Hi guys!

I've been looking for a long time to find the correct way to calculate the F1-Score using the lib Mask-RCNN. I created several issues 2178, 2165, 2187, 2189, studied for a long time and I believe I found the right form. Before presenting the code used, let's go to the settings I used.

mAP = mean Average Precision

mAR = mean Average Recall

f1-score = 2 * (((mAP * mAR) / (mAP + mAR))

Calculating mean Average Precision (mAP)

To calculate the mAP, I used the compute_ap function available in the utils.py module. For each image I call the compute_ap function, which returns the Average Recall (AR) and adds it to a list. After going through all the images, I average the Average Recalls.

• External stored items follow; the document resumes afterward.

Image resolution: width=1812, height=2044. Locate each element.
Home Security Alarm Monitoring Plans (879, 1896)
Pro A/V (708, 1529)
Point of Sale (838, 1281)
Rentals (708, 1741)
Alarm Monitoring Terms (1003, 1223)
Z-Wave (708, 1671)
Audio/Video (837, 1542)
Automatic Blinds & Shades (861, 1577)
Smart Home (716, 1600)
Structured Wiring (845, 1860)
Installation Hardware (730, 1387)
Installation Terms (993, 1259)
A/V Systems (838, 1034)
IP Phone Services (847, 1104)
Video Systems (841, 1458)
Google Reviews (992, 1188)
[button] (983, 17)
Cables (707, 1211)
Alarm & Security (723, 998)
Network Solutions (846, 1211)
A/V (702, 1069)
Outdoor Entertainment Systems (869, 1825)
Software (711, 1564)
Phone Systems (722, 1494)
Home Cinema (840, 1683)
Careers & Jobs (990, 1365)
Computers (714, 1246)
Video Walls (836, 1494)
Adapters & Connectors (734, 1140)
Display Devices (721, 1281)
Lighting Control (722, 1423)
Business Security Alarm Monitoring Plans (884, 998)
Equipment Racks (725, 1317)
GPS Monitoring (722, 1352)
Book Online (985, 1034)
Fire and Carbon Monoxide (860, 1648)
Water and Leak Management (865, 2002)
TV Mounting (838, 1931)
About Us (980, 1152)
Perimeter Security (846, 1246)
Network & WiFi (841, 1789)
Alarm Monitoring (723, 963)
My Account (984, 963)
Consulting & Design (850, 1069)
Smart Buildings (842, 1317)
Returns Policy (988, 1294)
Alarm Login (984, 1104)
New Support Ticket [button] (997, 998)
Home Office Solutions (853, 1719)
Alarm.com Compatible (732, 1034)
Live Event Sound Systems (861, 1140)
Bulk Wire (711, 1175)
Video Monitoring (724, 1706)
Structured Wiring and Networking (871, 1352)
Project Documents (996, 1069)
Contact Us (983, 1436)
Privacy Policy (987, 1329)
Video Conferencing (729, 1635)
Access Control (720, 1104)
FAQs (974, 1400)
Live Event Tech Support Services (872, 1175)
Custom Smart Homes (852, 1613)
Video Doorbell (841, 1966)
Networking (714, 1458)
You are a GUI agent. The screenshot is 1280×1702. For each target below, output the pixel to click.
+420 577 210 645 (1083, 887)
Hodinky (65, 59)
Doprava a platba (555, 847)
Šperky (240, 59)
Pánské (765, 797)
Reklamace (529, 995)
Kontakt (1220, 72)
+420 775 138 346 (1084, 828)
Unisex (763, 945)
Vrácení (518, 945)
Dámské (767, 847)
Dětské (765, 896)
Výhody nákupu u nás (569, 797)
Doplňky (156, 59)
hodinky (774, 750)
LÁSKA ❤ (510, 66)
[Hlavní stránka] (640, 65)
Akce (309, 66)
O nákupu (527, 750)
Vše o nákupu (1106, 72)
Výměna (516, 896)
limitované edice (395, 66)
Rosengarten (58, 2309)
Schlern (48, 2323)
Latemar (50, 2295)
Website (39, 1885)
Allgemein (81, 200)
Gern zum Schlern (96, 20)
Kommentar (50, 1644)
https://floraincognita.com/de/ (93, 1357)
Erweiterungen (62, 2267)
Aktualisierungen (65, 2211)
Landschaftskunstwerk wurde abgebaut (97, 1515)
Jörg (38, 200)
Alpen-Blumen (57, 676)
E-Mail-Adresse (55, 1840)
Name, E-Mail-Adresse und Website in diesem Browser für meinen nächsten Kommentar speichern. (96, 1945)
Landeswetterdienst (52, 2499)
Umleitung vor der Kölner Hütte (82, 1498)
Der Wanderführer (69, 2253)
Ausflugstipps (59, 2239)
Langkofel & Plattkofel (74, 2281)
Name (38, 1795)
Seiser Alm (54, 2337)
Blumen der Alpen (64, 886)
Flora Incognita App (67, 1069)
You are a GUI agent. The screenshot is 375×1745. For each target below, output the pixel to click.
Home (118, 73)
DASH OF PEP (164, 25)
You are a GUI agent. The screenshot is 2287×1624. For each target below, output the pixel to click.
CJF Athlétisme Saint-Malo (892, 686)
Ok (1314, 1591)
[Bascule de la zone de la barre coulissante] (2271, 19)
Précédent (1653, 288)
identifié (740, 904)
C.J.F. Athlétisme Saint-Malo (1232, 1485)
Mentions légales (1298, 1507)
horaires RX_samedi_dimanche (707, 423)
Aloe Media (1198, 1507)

def evaluate_model(dataset, model, cfg):

  APs = []
  for image_id in dataset.image_ids:
		
    image, image_meta, gt_class_id, gt_bbox, gt_mask = load_image_gt(dataset, cfg, image_id, use_mini_mask=False)
		
    scaled_image = mold_image(image, cfg)
		
    sample = expand_dims(scaled_image, 0)
		
    yhat = model.detect(sample, verbose=0)
		
    r = yhat[0]
		
    AP, precisions, recalls, overlaps = compute_ap(gt_bbox, gt_class_id, gt_mask, 
                                                          r["rois"], r["class_ids"], r["scores"], 
                                                          r['masks'], iou_threshold=0.5)
		
    APs.append(AP)

  mAP = mean(APs)
  return mAP

Where the parameters:

dataset, is an object of a class that inherits from the Dataset class in utils.py;
model is an object resulting from the MaskRCNN class available in the module model.py;
cfg is an object of a class that inherits the super class config.py

Calculating mean Average Recall (mAR)

To calculate the mAR I used the post An Introduction to Evaluation Metrics for Object Detection as a mathematical basis.

The calculation of the mAR is similar to the mAP, except that instead of analyzing precision vs recall, we analyze the recall behavior using different iou thresholds. In the post Average Recall it is defined as:

AR is the recall averaged over all IoU ∈ [0.5, 1.0] and can be computed as two times the area under the recall-IoU curve:

ar_formula

In the code what we need to do is create a function that calculates the Average Recall, and then we follow with the approach similar to mAP, we will go through each of the images, calculate their Average Recall, add it to a list and at the end we make an average and we find the mAR.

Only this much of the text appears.